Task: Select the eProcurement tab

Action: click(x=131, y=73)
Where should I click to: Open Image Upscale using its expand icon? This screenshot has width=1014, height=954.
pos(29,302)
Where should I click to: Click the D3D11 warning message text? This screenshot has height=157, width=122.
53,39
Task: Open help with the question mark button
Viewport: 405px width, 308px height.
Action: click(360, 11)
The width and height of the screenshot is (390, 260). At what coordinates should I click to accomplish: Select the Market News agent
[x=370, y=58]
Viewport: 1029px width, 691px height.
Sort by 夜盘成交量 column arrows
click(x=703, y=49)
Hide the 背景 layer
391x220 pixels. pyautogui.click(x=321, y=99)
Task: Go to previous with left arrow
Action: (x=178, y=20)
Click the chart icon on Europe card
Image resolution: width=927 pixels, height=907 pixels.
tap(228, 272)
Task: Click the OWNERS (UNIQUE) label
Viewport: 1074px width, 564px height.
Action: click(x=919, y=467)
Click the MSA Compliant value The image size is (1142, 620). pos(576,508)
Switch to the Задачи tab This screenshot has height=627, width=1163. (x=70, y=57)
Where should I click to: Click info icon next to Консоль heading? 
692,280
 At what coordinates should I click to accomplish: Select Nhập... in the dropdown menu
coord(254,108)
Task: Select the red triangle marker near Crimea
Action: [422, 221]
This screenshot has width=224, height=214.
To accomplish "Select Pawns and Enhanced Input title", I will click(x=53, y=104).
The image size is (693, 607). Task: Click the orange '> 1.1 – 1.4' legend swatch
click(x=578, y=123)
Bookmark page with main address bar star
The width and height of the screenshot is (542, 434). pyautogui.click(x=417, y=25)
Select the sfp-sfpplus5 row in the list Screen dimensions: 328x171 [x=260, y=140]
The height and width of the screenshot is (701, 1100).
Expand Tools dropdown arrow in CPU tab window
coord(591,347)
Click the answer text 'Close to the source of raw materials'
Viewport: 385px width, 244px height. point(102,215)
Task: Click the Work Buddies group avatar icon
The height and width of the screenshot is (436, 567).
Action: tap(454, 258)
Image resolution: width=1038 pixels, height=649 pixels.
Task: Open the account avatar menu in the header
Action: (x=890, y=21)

--------

■ **THE TASK**: Recite the full listing above exactly.

■ **OUTPUT FOR THIS EXERCISE**:
Task: Select the eProcurement tab

Action: click(x=131, y=73)
Where should I click to: Open Image Upscale using its expand icon? This screenshot has width=1014, height=954.
pos(29,302)
Where should I click to: Click the D3D11 warning message text? This screenshot has height=157, width=122.
53,39
Task: Open help with the question mark button
Viewport: 405px width, 308px height.
Action: click(360, 11)
The width and height of the screenshot is (390, 260). At what coordinates should I click to accomplish: Select the Market News agent
[x=370, y=58]
Viewport: 1029px width, 691px height.
Sort by 夜盘成交量 column arrows
click(x=703, y=49)
Hide the 背景 layer
391x220 pixels. pyautogui.click(x=321, y=99)
Task: Go to previous with left arrow
Action: (x=178, y=20)
Click the chart icon on Europe card
Image resolution: width=927 pixels, height=907 pixels.
tap(228, 272)
Task: Click the OWNERS (UNIQUE) label
Viewport: 1074px width, 564px height.
Action: click(x=919, y=467)
Click the MSA Compliant value The image size is (1142, 620). pos(576,508)
Switch to the Задачи tab This screenshot has height=627, width=1163. (x=70, y=57)
Where should I click to: Click info icon next to Консоль heading? 
692,280
 At what coordinates should I click to accomplish: Select Nhập... in the dropdown menu
coord(254,108)
Task: Select the red triangle marker near Crimea
Action: [422, 221]
This screenshot has width=224, height=214.
To accomplish "Select Pawns and Enhanced Input title", I will click(x=53, y=104).
The image size is (693, 607). Task: Click the orange '> 1.1 – 1.4' legend swatch
click(x=578, y=123)
Bookmark page with main address bar star
The width and height of the screenshot is (542, 434). pyautogui.click(x=417, y=25)
Select the sfp-sfpplus5 row in the list Screen dimensions: 328x171 [x=260, y=140]
The height and width of the screenshot is (701, 1100).
Expand Tools dropdown arrow in CPU tab window
coord(591,347)
Click the answer text 'Close to the source of raw materials'
Viewport: 385px width, 244px height. point(102,215)
Task: Click the Work Buddies group avatar icon
The height and width of the screenshot is (436, 567).
Action: tap(454, 258)
Image resolution: width=1038 pixels, height=649 pixels.
Task: Open the account avatar menu in the header
Action: (x=890, y=21)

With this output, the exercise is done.